_Problem_
I'd like the entries that follow repeated exactly, with the pictures left out.

Saved entries:
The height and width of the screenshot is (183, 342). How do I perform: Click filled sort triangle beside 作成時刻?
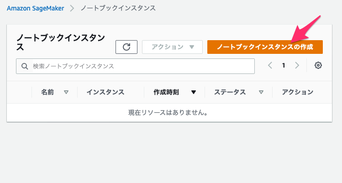[x=193, y=92]
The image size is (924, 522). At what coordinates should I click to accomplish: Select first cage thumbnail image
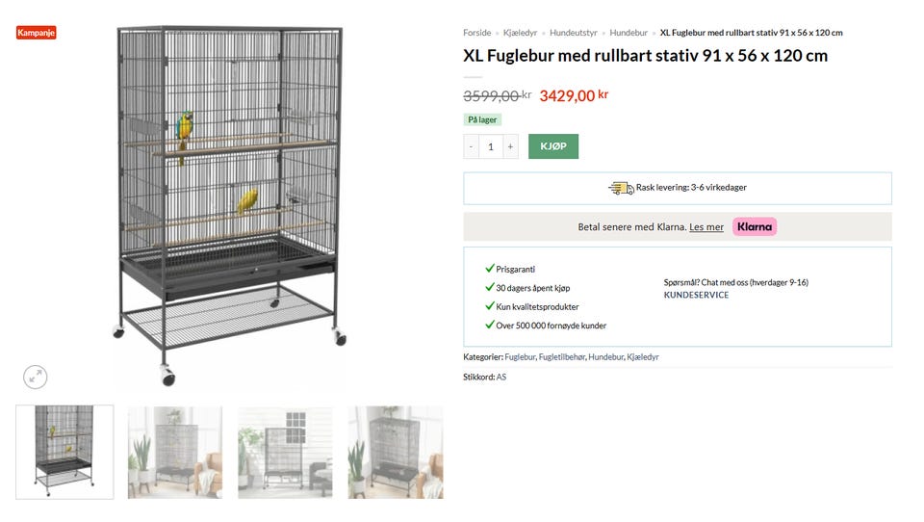pos(64,452)
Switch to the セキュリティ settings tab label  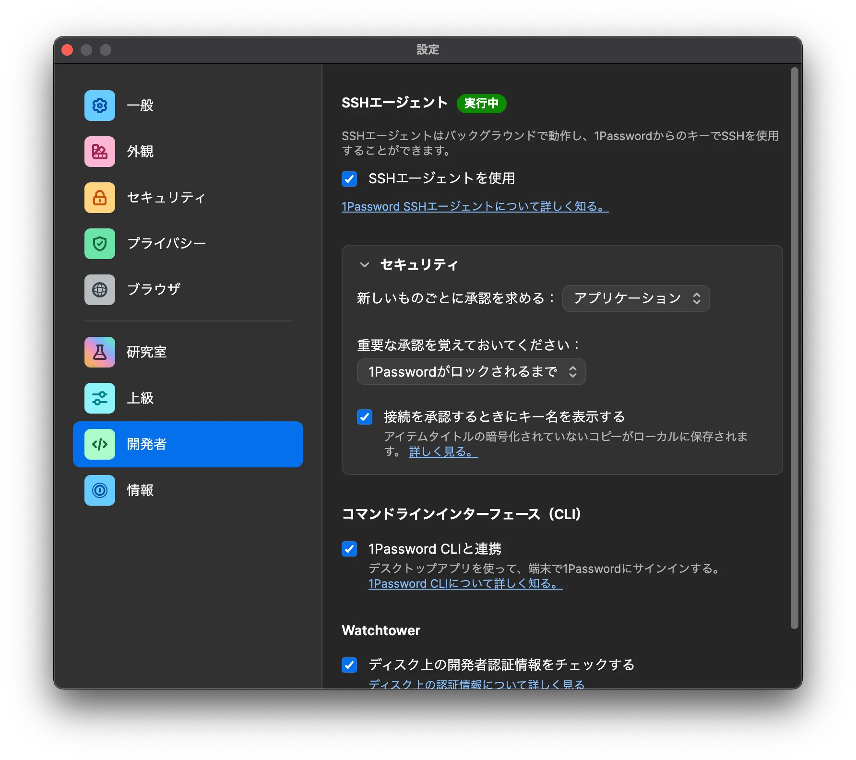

_Result for this exercise_
The height and width of the screenshot is (183, 342). How do I perform: Click filled sort triangle beside 作成時刻?
[x=193, y=92]
The image size is (924, 522). At what coordinates should I click to accomplish: Select first cage thumbnail image
pos(64,452)
Switch to the セキュリティ settings tab label  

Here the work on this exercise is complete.